(Work required): Reproduce exactly the passage of the NDUFAF4 text that lies between "NADH:ubiquinone oxidoreductase complex" and "in breast cancer.", inclusive.

(Source text):
- - - -

Protein-coding gene in the species Homo sapiens

NADH:ubiquinone oxidoreductase complex assembly factor 4, (NDUFAF4) also known as Hormone-regulated proliferation-associated protein of 20 kDa, (HRPAP20) or C6orf66 is a protein that in humans is encoded by the NDUFAF4 gene. NDUFAF4 is a mitochondrial assembly protein involved in the assembly of NADH dehydrogenase (ubiquinone) also known as complex I, which is located in the mitochondrial inner membrane and is the largest of the five complexes of the electron transport chain. Mutations in this gene have been associated with complex I deficiency and infantile mitochondrial encephalomyopathy. Elevations in HRPAP20 have also been implicated in breast cancer.

== Structure ==
NDUFAF4 is located on the q arm of chromosome 6 in position 16.1 and has 3 exons. The NDUFAF4 gene produces a 23.7 kDa protein composed of 203 amino acids. HRPAP20 is a phosphoprotein, containing a phosphate group attachment and, potentially, multiple kinase recognition sequences. Additionally, it has a CaM-binding sequence that allows it to interact with calmodulin (CaM), which itself is involved in numerous cellular processes.

== Function ==

NADH:ubiquinone oxidoreductase (complex I) catalyzes the transfer of electrons from NADH to ubiquinone (coenzyme Q) in the first step of the mitochondrial respiratory chain, resulting in the translocation of protons across the inner mitochondrial membrane. NDUFAF4 encodes a complex I assembly factor that is important for the correct assembly and function of complex I. NDUFAF4 colocalizes, comigrates to several assembly intermediates, and is codependent with NDUFAF3 from the early to late stages of complex I assembly. In addition to their close interactions with each other, NDUFAF4 and NDUFAF3 interact with NDUFS2, NDUFS3, NDUFS8, and NDUFA5 in a translation-dependent early assembly mechanism. NDUFAF4 has also been shown to play a role in growth and apoptosis regulation through a CaM-mediated mechanism involving MMP-9 secretion.

== Clinical significance ==
Mutations in NDUFAF4 (HRPAP20) have been associated with mitochondrial complex I deficiency, infantile mitochondrial encephalomyopathy. Additionally, research analyzing HRPAP20's effect on human cancer cells have suggested that it plays a role in tumor metastasis, malignant progression, and breast cancer.

- - - -

(Provided records):
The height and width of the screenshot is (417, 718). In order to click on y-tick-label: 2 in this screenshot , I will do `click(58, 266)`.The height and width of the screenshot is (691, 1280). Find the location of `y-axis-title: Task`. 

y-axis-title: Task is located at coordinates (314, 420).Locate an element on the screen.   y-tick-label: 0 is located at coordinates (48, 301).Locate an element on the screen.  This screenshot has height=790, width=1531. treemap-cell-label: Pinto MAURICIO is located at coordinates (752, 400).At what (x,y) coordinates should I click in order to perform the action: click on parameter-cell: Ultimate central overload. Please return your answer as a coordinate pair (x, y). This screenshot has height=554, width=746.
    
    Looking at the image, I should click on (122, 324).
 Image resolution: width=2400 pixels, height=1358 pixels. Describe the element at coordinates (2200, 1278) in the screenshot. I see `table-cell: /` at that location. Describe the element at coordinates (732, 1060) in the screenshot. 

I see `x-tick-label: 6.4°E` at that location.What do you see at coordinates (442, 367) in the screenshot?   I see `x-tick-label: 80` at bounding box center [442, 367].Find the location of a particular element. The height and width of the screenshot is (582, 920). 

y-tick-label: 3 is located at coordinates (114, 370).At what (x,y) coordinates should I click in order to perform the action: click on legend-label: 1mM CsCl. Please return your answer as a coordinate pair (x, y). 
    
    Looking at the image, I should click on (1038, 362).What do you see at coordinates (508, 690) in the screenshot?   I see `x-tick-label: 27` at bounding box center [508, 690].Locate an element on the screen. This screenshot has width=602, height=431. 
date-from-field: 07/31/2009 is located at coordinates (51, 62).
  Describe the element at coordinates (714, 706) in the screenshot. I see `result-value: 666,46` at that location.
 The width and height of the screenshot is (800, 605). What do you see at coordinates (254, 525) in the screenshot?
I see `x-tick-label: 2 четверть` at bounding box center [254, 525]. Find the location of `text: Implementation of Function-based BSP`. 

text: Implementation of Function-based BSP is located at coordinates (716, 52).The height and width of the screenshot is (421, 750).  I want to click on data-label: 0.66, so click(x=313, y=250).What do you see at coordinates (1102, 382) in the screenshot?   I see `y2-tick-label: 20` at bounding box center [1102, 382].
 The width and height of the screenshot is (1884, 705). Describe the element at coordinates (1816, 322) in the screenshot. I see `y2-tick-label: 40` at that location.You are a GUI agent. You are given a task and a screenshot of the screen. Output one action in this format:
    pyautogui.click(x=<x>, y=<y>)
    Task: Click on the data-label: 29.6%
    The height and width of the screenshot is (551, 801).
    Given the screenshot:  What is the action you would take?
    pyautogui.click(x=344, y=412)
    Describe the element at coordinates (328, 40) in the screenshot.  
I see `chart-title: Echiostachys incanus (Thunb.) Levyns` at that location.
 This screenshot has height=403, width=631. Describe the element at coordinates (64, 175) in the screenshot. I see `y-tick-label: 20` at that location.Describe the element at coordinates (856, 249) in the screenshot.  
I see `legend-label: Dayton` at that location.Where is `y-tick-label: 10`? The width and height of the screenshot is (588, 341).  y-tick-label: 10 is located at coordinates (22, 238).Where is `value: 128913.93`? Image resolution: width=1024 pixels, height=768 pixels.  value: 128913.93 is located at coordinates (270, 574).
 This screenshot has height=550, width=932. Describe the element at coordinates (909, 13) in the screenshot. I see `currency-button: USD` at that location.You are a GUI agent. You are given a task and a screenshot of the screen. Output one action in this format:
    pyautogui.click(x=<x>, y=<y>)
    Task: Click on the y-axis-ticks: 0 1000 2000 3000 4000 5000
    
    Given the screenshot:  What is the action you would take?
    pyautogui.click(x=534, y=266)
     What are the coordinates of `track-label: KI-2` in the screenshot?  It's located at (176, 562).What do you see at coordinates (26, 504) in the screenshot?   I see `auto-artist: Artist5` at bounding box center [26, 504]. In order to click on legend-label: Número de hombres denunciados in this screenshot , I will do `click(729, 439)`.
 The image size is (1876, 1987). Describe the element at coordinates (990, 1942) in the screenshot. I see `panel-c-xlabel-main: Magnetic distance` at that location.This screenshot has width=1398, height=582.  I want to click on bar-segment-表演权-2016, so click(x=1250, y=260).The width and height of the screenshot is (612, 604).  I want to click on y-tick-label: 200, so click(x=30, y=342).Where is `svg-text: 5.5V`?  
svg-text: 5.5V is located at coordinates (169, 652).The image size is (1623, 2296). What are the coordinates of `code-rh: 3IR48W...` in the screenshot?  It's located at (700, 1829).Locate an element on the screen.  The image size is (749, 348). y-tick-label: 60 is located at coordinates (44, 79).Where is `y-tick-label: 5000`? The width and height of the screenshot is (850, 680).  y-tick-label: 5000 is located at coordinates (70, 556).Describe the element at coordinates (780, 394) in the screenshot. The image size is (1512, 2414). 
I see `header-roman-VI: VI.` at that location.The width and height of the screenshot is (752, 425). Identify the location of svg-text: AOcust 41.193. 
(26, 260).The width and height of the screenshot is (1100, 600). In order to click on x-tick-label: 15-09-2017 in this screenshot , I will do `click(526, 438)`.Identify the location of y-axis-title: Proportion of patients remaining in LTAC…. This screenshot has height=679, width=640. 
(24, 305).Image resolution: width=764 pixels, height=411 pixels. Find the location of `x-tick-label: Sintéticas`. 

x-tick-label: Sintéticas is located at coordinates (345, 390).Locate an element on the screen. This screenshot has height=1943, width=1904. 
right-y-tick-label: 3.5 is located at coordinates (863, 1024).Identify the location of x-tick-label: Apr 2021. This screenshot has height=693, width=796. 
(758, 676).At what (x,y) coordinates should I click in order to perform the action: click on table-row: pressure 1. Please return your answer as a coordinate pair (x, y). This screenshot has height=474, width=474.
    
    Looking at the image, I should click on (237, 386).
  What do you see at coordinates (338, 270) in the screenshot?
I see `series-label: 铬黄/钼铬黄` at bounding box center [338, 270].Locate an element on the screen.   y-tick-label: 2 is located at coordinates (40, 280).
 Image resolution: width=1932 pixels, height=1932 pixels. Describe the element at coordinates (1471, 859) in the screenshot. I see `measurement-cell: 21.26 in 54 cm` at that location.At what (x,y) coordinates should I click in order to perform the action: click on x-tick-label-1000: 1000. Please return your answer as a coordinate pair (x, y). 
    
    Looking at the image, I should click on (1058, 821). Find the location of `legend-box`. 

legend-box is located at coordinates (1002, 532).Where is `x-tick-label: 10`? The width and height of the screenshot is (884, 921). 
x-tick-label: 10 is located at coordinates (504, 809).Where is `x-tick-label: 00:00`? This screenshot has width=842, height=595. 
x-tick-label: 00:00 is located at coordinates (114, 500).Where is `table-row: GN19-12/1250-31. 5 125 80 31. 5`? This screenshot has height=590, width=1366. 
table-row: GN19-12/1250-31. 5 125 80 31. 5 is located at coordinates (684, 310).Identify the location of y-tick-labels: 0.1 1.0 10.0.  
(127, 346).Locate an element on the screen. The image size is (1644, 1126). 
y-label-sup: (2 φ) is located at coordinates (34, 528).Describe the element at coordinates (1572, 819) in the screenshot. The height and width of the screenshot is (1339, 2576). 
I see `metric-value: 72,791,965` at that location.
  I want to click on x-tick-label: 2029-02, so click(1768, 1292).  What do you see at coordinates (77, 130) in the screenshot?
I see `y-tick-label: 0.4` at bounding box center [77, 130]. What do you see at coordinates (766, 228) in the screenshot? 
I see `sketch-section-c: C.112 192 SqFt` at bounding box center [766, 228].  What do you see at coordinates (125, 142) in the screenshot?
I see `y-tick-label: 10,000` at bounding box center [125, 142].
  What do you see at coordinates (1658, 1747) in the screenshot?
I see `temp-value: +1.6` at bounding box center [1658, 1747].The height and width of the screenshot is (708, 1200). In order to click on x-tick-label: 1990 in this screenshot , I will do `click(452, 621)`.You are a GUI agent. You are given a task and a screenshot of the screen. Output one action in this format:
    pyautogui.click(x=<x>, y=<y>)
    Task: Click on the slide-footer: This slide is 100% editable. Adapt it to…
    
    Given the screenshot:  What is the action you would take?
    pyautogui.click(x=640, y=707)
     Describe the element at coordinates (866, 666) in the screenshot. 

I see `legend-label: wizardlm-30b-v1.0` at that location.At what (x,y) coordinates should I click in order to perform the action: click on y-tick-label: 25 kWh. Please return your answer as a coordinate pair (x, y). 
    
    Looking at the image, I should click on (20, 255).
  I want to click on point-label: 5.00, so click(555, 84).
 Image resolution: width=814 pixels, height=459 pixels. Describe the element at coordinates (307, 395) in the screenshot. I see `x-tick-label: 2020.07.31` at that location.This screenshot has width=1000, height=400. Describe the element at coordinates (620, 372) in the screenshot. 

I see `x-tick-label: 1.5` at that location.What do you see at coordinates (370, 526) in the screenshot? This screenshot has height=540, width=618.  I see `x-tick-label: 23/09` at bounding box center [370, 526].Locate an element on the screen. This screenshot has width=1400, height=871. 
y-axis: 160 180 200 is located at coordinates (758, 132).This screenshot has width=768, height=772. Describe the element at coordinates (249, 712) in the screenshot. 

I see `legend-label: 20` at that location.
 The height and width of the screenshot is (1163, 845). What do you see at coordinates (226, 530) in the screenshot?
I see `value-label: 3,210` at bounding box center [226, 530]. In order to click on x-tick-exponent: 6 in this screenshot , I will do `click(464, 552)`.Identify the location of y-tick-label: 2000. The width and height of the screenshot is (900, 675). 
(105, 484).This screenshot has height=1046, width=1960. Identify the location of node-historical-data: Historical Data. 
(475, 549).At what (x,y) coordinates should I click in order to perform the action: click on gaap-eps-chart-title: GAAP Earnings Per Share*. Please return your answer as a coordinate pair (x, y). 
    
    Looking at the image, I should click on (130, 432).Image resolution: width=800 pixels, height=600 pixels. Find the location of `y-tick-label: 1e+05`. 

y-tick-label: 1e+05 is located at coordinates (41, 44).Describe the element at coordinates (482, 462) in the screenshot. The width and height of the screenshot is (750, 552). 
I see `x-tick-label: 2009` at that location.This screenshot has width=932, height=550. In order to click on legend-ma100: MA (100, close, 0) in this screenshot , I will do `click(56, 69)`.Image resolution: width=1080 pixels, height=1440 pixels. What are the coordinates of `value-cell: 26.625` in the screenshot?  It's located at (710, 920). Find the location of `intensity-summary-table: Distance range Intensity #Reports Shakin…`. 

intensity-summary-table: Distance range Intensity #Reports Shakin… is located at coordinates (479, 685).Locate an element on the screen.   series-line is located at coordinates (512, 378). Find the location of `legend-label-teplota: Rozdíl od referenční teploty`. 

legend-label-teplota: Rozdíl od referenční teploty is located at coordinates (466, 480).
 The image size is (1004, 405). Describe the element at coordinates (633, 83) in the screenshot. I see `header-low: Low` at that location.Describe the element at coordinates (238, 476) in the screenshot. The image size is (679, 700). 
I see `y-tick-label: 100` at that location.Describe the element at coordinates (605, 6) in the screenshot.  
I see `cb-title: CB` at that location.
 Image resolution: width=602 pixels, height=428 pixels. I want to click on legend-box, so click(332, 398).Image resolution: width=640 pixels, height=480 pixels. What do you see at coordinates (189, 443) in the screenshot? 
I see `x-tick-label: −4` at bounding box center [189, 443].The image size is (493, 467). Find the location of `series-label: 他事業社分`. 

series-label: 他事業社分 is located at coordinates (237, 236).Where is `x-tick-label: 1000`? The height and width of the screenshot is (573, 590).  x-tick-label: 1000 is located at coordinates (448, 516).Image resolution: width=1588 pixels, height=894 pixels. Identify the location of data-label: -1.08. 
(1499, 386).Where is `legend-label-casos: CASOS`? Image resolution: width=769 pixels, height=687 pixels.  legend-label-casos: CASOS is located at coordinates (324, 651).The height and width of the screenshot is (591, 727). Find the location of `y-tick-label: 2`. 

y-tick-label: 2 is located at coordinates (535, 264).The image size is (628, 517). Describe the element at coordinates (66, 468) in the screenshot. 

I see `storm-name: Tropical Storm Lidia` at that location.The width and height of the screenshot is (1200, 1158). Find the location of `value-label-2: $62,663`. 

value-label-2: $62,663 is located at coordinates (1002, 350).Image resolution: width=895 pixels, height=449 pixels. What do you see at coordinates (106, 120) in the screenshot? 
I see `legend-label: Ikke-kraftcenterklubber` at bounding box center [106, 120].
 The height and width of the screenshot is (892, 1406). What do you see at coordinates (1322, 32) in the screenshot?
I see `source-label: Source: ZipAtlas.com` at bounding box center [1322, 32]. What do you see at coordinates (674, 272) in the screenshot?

- - - -

(Answer to this task):
NADH:ubiquinone oxidoreductase complex assembly factor 4, (NDUFAF4) also known as Hormone-regulated proliferation-associated protein of 20 kDa, (HRPAP20) or C6orf66 is a protein that in humans is encoded by the NDUFAF4 gene. NDUFAF4 is a mitochondrial assembly protein involved in the assembly of NADH dehydrogenase (ubiquinone) also known as complex I, which is located in the mitochondrial inner membrane and is the largest of the five complexes of the electron transport chain. Mutations in this gene have been associated with complex I deficiency and infantile mitochondrial encephalomyopathy. Elevations in HRPAP20 have also been implicated in breast cancer.